Her statements put her at odds with some Dutch politicians, including lawmakers from two parties in the ruling coalition, who called for their government to take a stand against the measures.

“Unilaterally changing the rules during a contest where competitiveness and strategic autonomy are at stake is difficult to accept, even by a good ally,” said the Dutch Christian Democrat lawmaker Mustafa Amhaouch, who worked for ASML earlier in his career.

The Dutch government had been debating the national security and independence aspects of ASML restrictions for a long time before the bans, “but you also have to deliver” Yesilgoz-Zegerius said.

The VVD leader has attracted attention during her campaign over her hard-line stance on immigration.

Yesilgoz-Zegerius said she opposed a motion approved by the Dutch parliament last week which shrank a benefit that exempts 30% of an expat’s salary from income tax.

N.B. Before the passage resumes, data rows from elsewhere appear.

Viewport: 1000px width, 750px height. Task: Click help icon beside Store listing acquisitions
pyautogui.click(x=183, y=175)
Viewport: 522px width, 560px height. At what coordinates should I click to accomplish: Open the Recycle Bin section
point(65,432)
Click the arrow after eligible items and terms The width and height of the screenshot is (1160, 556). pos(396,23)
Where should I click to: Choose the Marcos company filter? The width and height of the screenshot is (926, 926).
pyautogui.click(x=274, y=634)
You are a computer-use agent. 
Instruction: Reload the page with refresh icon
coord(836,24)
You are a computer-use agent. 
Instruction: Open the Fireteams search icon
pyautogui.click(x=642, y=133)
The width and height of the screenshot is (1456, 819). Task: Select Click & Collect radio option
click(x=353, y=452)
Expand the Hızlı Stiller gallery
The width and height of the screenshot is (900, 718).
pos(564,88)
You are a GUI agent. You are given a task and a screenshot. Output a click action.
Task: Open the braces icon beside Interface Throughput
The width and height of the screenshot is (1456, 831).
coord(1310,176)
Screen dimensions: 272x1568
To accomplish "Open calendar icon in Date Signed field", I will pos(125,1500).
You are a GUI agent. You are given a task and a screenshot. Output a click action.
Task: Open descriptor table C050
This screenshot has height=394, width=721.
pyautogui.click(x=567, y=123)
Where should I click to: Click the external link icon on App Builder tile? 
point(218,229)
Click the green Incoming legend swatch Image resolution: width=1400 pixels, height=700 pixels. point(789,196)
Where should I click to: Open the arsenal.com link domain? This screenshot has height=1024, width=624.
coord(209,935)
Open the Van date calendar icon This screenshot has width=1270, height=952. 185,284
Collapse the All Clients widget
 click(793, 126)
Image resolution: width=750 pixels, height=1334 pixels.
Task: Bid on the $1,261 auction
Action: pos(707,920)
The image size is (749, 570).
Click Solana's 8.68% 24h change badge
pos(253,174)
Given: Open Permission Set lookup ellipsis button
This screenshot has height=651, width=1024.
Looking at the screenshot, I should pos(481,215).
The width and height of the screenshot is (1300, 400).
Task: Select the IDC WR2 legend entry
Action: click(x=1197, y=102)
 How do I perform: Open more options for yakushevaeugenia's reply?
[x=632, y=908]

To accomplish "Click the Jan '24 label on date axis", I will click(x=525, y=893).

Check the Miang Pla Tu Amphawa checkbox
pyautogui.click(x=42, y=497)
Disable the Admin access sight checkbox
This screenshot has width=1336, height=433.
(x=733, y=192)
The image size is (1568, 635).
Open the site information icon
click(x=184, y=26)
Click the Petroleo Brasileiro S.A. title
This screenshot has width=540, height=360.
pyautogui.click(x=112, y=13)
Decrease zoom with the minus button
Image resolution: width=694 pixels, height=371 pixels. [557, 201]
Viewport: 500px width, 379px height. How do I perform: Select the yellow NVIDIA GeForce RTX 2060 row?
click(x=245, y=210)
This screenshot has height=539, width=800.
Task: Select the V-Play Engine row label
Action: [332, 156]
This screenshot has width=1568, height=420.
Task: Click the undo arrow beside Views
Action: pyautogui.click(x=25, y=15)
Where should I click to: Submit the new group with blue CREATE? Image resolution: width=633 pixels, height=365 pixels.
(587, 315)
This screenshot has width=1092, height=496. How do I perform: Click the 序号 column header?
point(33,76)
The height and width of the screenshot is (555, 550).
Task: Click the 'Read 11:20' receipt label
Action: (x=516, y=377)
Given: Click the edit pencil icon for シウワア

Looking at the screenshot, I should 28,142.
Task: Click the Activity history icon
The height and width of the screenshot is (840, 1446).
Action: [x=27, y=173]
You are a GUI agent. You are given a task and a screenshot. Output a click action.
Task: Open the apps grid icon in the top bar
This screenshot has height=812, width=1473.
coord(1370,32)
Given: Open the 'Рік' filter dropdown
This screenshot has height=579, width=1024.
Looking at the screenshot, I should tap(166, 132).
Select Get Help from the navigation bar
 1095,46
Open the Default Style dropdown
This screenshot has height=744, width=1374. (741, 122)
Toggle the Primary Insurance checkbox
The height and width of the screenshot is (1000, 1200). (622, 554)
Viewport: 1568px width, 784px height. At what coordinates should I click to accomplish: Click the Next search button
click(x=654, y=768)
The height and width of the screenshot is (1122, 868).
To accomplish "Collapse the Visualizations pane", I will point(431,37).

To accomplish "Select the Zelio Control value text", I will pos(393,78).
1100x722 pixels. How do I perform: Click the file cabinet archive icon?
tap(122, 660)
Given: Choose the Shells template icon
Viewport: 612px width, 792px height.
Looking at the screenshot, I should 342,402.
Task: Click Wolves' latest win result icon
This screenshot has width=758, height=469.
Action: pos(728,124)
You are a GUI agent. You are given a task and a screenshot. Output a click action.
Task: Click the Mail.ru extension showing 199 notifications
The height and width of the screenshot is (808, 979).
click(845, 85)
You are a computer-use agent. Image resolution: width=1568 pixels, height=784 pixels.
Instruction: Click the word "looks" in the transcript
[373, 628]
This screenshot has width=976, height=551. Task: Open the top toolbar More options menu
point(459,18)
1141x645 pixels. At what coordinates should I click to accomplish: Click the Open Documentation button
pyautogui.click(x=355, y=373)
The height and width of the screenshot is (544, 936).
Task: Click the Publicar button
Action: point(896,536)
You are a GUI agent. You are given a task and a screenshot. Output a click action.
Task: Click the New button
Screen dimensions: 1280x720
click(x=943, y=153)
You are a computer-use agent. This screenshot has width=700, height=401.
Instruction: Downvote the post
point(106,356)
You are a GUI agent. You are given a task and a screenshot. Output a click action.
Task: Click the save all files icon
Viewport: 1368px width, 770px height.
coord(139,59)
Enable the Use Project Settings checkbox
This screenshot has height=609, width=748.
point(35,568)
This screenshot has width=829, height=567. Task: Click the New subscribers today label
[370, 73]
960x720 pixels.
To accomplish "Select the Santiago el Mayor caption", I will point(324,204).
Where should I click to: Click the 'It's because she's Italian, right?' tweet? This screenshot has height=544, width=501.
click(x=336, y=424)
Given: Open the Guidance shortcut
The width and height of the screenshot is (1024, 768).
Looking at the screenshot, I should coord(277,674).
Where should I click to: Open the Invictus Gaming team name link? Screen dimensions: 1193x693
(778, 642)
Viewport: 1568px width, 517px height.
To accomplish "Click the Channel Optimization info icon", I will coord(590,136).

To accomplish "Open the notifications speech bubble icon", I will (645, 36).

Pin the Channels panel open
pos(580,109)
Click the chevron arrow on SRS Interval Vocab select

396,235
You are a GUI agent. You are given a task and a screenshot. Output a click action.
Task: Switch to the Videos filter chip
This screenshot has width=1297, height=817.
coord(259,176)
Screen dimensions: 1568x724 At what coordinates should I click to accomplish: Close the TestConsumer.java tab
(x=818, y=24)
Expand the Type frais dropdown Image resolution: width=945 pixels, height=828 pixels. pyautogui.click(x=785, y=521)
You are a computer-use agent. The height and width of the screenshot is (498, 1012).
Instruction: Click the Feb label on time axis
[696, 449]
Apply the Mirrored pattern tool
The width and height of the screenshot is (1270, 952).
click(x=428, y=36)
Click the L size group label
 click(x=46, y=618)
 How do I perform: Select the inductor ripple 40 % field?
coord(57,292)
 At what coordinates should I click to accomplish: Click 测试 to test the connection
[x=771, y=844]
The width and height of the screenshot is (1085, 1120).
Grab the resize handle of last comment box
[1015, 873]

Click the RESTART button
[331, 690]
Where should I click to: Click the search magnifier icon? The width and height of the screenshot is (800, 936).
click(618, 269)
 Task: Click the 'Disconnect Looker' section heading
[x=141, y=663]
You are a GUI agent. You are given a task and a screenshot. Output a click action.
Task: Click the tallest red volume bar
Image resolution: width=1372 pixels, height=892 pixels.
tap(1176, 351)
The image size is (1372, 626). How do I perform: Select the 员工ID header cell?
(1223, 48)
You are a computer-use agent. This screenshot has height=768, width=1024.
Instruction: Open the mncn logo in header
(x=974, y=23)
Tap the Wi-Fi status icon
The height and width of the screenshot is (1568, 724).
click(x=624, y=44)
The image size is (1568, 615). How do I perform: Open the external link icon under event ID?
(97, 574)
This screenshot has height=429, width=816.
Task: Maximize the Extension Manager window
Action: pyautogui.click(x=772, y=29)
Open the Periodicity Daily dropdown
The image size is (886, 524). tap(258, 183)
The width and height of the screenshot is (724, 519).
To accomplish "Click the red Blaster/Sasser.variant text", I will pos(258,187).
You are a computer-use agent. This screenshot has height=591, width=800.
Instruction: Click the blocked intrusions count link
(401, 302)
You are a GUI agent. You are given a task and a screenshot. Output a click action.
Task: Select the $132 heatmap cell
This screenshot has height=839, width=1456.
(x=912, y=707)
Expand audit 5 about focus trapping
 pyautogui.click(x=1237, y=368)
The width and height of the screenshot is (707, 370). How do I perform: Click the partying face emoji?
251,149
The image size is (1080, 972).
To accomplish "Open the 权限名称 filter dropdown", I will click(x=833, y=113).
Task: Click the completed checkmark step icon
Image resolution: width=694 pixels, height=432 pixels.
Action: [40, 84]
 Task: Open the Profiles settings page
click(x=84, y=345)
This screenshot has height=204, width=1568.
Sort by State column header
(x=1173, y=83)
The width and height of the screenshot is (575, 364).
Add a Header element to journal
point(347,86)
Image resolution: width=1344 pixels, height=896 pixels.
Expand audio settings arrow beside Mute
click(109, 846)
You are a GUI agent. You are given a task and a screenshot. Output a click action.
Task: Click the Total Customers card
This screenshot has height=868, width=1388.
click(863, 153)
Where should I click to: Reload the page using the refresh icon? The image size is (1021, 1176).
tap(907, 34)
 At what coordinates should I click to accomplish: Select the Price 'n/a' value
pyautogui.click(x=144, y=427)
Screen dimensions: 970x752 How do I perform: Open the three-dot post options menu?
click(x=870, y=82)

The amendment drew the ire of Dutch technology companies that rely on foreign talent, including ASML.

“As long as there is not enough talent available in the Netherlands, we are forced to bring in talent from abroad to tackle the challenges we face,” Monique Mols, an ASML spokesperson, had said of the tax benefit cut.

Still, the number of migrants coming to the Netherlands should be “way lower than what we have right now,” according to Yesilgoz-Zegerius.